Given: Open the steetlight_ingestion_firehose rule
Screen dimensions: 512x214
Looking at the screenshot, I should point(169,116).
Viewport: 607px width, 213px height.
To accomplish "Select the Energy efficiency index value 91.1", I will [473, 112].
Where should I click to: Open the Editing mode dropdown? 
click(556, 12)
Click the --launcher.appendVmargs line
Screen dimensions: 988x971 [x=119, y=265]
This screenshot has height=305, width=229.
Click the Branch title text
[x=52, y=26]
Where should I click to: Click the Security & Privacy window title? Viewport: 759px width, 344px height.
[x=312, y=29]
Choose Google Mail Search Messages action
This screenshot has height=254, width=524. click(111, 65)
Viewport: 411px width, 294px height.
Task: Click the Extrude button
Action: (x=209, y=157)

——————————

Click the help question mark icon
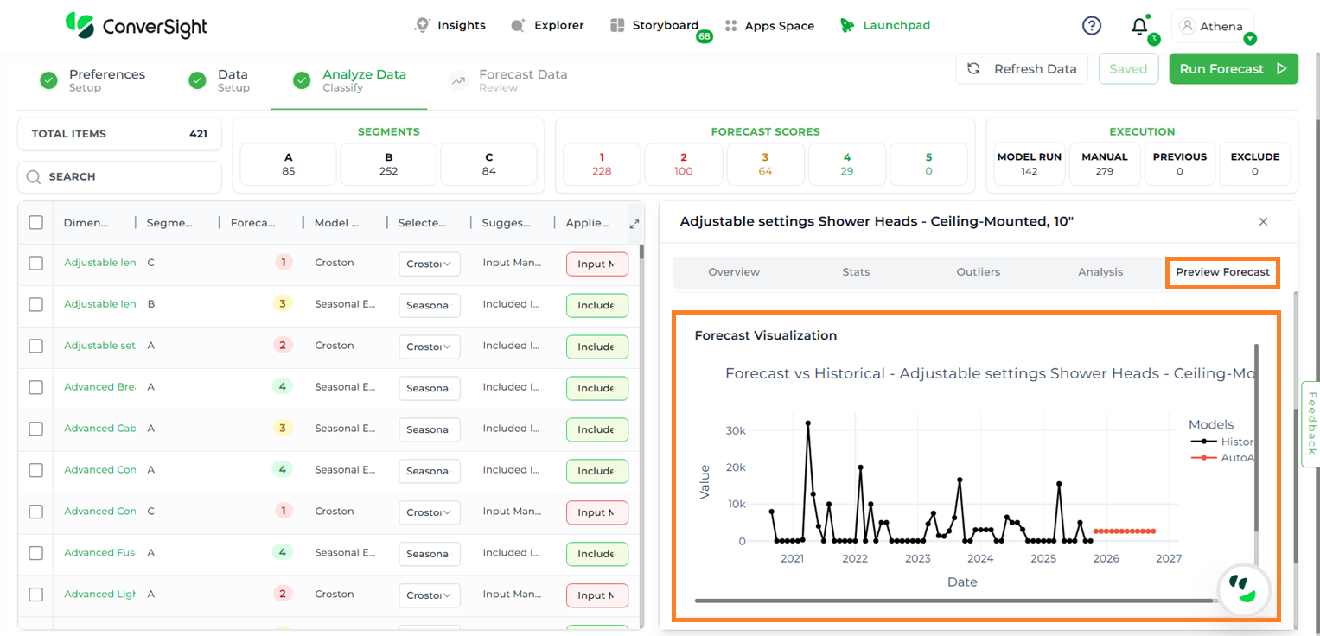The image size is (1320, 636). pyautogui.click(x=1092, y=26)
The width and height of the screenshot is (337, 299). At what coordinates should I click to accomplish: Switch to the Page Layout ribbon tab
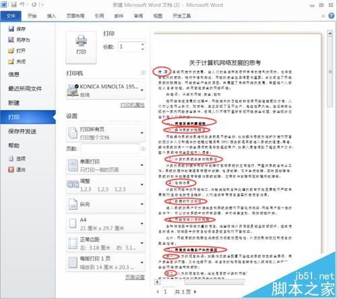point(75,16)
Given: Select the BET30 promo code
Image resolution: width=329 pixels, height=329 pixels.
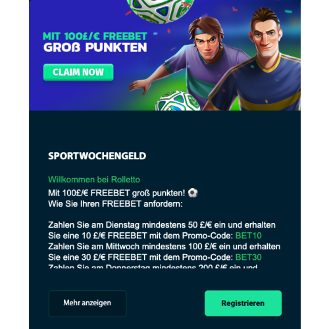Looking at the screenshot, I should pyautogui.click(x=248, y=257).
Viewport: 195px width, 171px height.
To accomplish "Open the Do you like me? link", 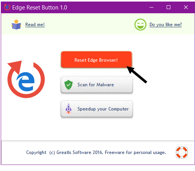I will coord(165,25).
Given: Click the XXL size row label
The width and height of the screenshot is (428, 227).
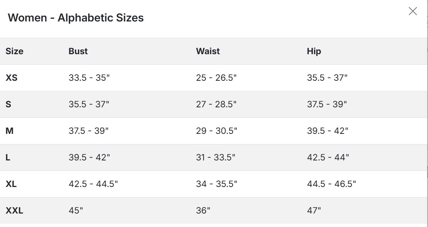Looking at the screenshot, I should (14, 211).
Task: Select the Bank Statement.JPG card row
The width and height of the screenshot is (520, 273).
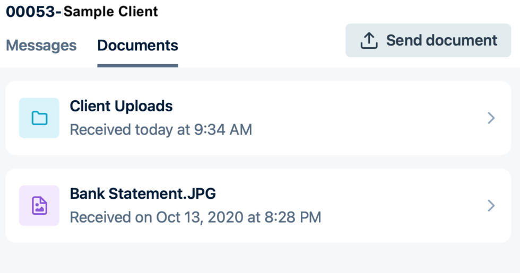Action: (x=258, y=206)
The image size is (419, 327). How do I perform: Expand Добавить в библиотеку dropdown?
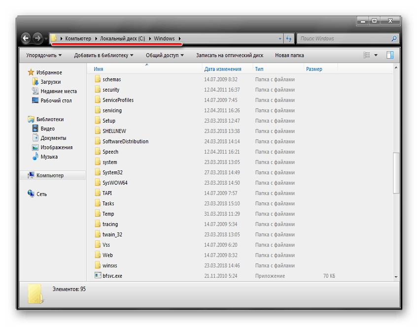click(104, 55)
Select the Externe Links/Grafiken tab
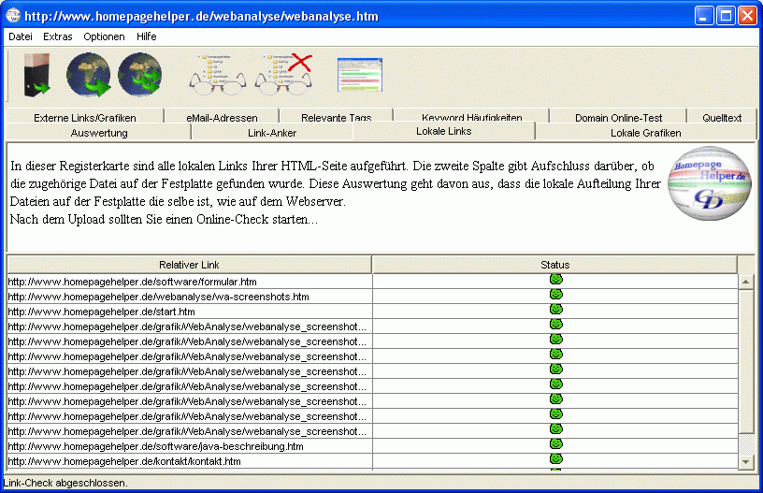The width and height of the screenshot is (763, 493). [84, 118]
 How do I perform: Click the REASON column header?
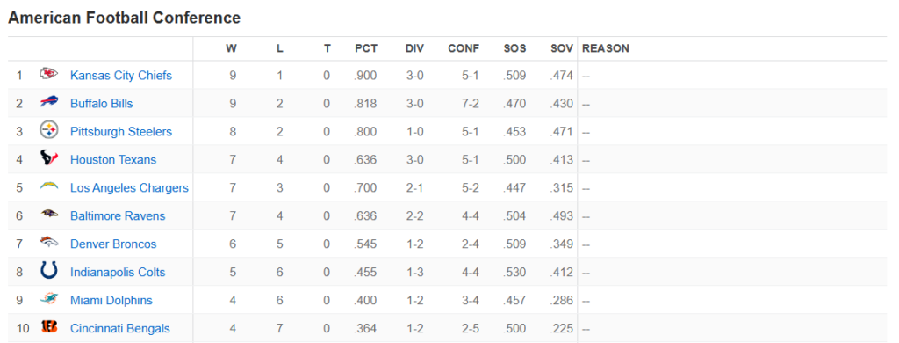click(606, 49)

——————————

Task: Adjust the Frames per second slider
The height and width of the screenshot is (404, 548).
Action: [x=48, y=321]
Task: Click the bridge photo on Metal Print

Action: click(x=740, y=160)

——————————

• ASSIGNMENT:
Apply a filter for "Given" to the data above, then copy each line that matches.

• ANSWER TO THE EXERCISE:
Given: Open the steetlight_ingestion_firehose rule
Given: Select the BET30 promo code
Given: Click the XXL size row label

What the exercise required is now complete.